→ Data records
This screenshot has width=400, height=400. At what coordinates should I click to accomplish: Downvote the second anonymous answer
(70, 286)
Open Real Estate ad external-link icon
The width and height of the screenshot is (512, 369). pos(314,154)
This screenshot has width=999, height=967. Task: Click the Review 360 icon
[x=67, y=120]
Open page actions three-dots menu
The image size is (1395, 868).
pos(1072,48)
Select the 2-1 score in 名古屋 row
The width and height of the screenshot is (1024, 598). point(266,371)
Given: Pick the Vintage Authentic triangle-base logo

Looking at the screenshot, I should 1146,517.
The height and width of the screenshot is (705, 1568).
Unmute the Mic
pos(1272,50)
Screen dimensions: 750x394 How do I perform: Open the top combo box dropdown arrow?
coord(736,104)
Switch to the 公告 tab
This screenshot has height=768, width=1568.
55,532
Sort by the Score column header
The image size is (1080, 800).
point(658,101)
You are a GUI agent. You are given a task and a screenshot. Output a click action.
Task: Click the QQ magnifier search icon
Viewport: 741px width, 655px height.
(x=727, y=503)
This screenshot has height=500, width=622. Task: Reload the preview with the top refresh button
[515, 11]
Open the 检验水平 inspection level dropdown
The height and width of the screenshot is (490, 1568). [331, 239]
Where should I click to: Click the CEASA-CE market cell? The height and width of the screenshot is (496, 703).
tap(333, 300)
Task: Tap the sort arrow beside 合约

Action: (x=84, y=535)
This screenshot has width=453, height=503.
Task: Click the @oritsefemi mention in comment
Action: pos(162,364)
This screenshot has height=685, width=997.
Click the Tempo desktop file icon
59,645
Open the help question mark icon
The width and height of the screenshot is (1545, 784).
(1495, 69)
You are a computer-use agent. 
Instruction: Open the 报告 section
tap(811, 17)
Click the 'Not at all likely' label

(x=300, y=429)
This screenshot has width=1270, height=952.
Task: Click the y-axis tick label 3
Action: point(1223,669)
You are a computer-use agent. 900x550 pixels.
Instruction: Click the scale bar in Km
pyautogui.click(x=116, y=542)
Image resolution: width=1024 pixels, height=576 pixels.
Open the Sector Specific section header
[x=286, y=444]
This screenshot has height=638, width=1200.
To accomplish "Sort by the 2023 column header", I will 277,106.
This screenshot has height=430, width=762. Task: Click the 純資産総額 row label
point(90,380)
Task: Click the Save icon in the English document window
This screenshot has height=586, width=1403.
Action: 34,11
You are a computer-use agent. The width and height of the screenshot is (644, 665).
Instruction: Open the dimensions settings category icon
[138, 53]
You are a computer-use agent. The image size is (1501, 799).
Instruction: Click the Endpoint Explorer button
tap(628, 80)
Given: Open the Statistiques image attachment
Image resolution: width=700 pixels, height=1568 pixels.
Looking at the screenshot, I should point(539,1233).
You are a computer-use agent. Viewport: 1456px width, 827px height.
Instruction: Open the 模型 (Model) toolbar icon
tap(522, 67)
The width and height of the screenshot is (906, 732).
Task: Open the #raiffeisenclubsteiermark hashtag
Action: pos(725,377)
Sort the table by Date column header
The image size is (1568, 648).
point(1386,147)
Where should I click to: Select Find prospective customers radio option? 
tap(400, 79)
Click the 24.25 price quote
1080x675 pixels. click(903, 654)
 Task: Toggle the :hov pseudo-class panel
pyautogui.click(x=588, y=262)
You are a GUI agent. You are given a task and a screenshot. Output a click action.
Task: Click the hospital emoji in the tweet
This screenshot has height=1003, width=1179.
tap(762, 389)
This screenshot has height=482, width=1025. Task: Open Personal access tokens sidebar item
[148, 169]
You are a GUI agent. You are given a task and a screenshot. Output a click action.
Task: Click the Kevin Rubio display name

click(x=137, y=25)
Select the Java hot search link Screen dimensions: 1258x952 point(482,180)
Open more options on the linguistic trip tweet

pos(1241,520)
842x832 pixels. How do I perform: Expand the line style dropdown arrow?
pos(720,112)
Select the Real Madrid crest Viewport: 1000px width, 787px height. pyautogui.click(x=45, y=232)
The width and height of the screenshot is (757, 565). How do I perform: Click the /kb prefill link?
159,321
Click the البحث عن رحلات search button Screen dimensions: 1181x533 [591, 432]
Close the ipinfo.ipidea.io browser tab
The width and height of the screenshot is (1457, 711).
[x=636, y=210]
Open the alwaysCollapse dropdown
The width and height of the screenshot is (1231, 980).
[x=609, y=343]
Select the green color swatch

→ Exercise
All lines from the opening of the listing above through the line that contains "Image resolution: width=1024" should be given again exactly, and nothing more.

→ Reply to the exercise
This screenshot has width=400, height=400. At what coordinates should I click to accomplish: Downvote the second anonymous answer
(70, 286)
Open Real Estate ad external-link icon
The width and height of the screenshot is (512, 369). pos(314,154)
This screenshot has width=999, height=967. Task: Click the Review 360 icon
[x=67, y=120]
Open page actions three-dots menu
The image size is (1395, 868).
pos(1072,48)
Select the 2-1 score in 名古屋 row
The width and height of the screenshot is (1024, 598). point(266,371)
Given: Pick the Vintage Authentic triangle-base logo

Looking at the screenshot, I should 1146,517.
The height and width of the screenshot is (705, 1568).
Unmute the Mic
pos(1272,50)
Screen dimensions: 750x394 How do I perform: Open the top combo box dropdown arrow?
coord(736,104)
Switch to the 公告 tab
This screenshot has height=768, width=1568.
55,532
Sort by the Score column header
The image size is (1080, 800).
point(658,101)
You are a GUI agent. You are given a task and a screenshot. Output a click action.
Task: Click the QQ magnifier search icon
Viewport: 741px width, 655px height.
(x=727, y=503)
This screenshot has height=500, width=622. Task: Reload the preview with the top refresh button
[515, 11]
Open the 检验水平 inspection level dropdown
The height and width of the screenshot is (490, 1568). [331, 239]
Where should I click to: Click the CEASA-CE market cell? The height and width of the screenshot is (496, 703).
tap(333, 300)
Task: Tap the sort arrow beside 合约

Action: (x=84, y=535)
This screenshot has width=453, height=503.
Task: Click the @oritsefemi mention in comment
Action: pos(162,364)
This screenshot has height=685, width=997.
Click the Tempo desktop file icon
59,645
Open the help question mark icon
The width and height of the screenshot is (1545, 784).
(1495, 69)
You are a computer-use agent. 
Instruction: Open the 报告 section
tap(811, 17)
Click the 'Not at all likely' label

(x=300, y=429)
This screenshot has width=1270, height=952.
Task: Click the y-axis tick label 3
Action: point(1223,669)
You are a computer-use agent. 900x550 pixels.
Instruction: Click the scale bar in Km
pyautogui.click(x=116, y=542)
Image resolution: width=1024 pixels, height=576 pixels.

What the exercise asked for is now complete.